The more grandeur set of temples were in the Grand Plaza, the Temple of the Grand Jaguar and Temple II. These two are facing each other, as many other temples the Maya built do as well. Even though the Temple of the Grand Jaguar looks gigantic (143 feet) it's not the tallest temple at Tikal. Temple III, which is still unexcavated, is 179 feet, Temple V is 189 feet and Temple IV is 208 feet (the one we climbed to watch the sunrise).

Interesting Facts:

The temples at Tikal were used in the Star Wars movies as the rebel base!

As in Egypt, these temples were all built to commemorate a king buried underneath them....without the use of the wheel!

The temples were also built to line up with astronomical events...some within less than a fraction of a percent!

On the Northern Acropolis (lots of stairs and living spaces) there was a 10 foot high giant mask of their rain god.

Nature

The wildlife and plant life we got to see at Tikal was awesome. We saw tarantulas scurrying about, toucans hanging out in the trees, giant pheasant-like birds, a pack of coatimundis, and plenty of other creatures flying or running about. One of the major highlights was to hear the howler monkeys really howling and growling in the dark on the way to watch the sunrise. They sounded like hungry and agitated jaguars, not like monkeys at all! It was kind of frightening, and definitely added to the mystique of the jungle before dawn!

The Long Wait Home

Because we did the Early Bird tour, we were wiped out by 10:00 a.m., and had to check out of our hotel room by 11:00 a.m. anyway. Unfortunately, because we didn't know how long we would need at Tikal, we had booked the last possible flight home which wasn't until 6:00 p.m. This left of 7 hours to kill. We spent a few unhurried hours eating an early lunch and playing more cards, and it took roughly an hour to return to the city of Flores where our flight was. We asked our airline, TACA (which we refer to as "Take A Chance Airlines" due to their propensity to lose luggage, cancel, and delay flights regularly), if we could take an earlier flight out. We were told it was booked, and we'd have to be on standby. Well, knowing airlines and the ability to squeeze 3 people in via standby, we decided to go find a place that would show the NCAA basketball games instead (which we never found). It turned out that there were, in fact, 3 open seats on the earlier flight, and we should have hung around after all. Then, after waiting for what seemed like an eternity (the entire weight of the week's worth of traveling was catching up to us all by now), we got to the airport only to find out our flight was delayed by another three hours. It was a death sentence! So, we returned to the air conditioned hotel lounge we had taken over all day and watched another movie and had another round of beers to drown our sleepy sorrows.

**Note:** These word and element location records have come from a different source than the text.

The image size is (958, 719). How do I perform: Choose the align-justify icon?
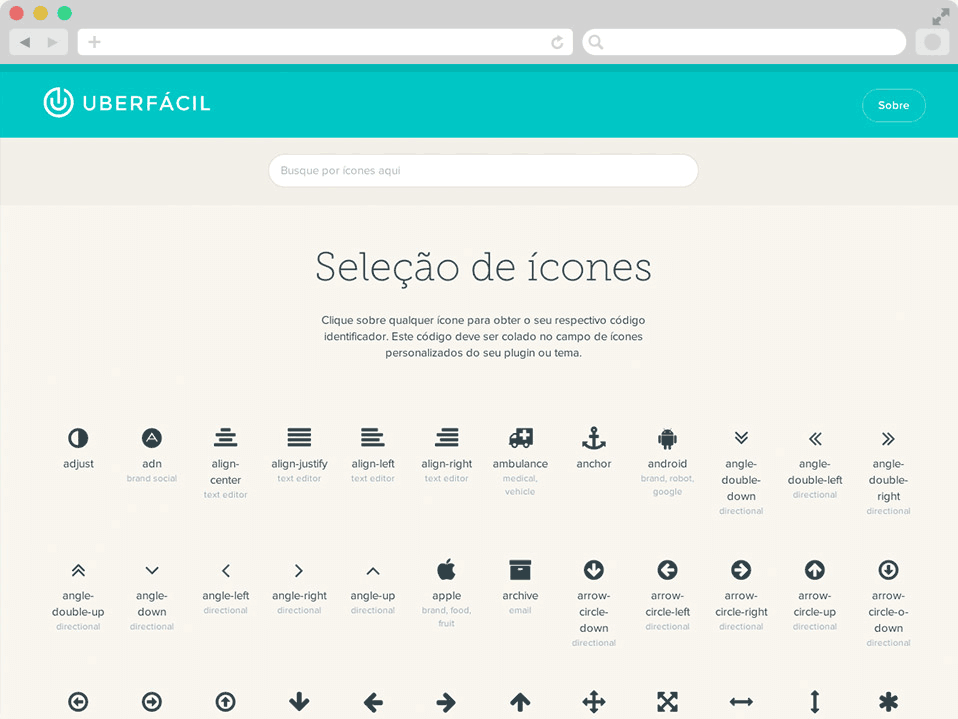coord(299,438)
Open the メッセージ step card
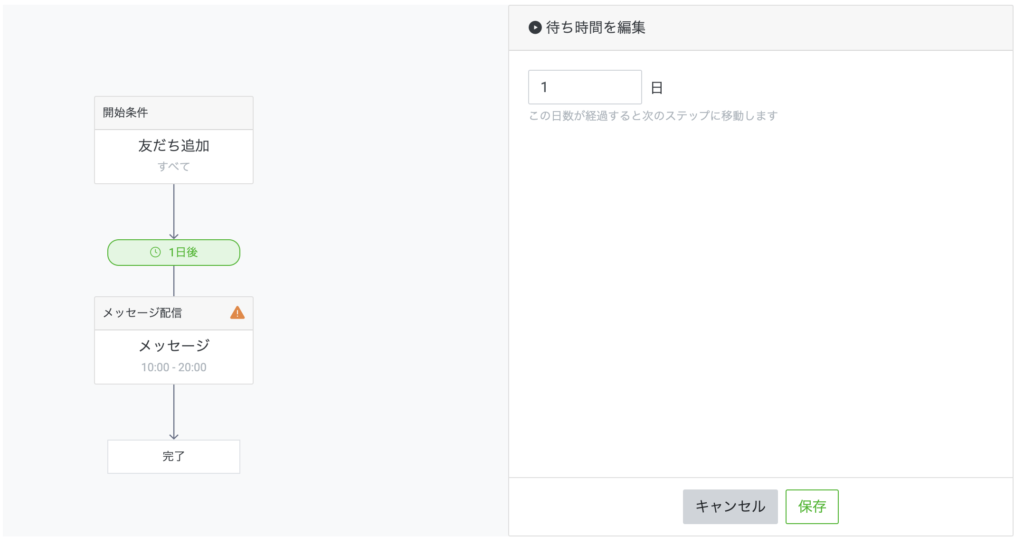Viewport: 1024px width, 545px height. pos(174,347)
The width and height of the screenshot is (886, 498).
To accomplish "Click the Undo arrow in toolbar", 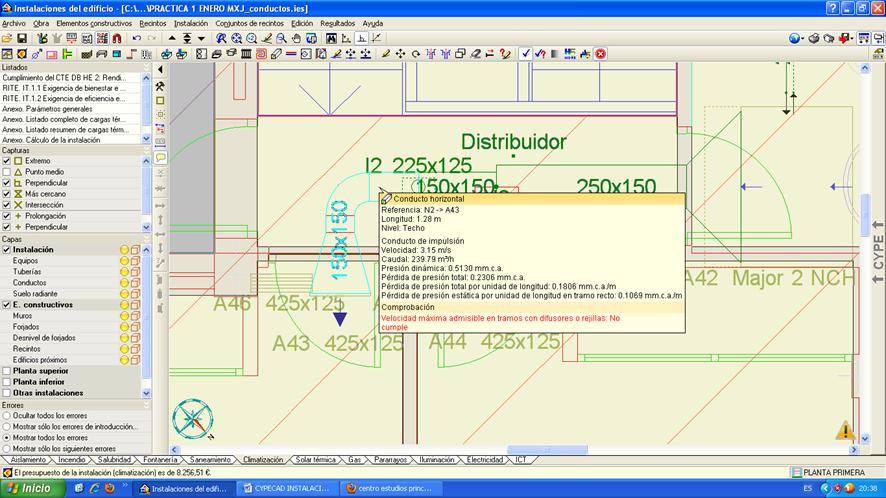I will tap(136, 38).
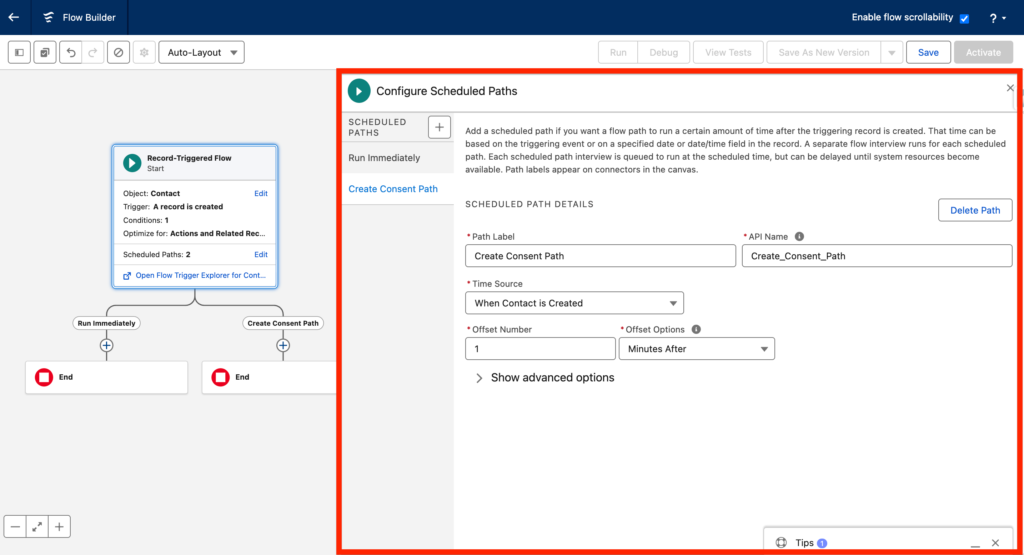Fit the flow to view
The height and width of the screenshot is (555, 1024).
(37, 526)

However, the trip was definitely, definitely worth it! What a great adventure. Tikal is one of our favorite places in Guatemala, and certainly worth the time and money it takes to experience it.

4 comments:

Adam said...

I haven't read the post yet, but I award you .5 point for alliteration.

matt kirkland said...

OK, after all that time in Guatemala: now I'm jealous.

Anonymous said...

Hi, you guys! Travelling companion Steve (Dad) here. Great narrative about the trip, Beth.

If you want to have an excellent, exciting, well organized change of scenery, go visit James & Beth. Travelling with them is Super Easy. I was surprised that we had to leave!

kjl said...

Thanks for the great pictures and the great history lesson and the great story of your experience!! Wish we could visit!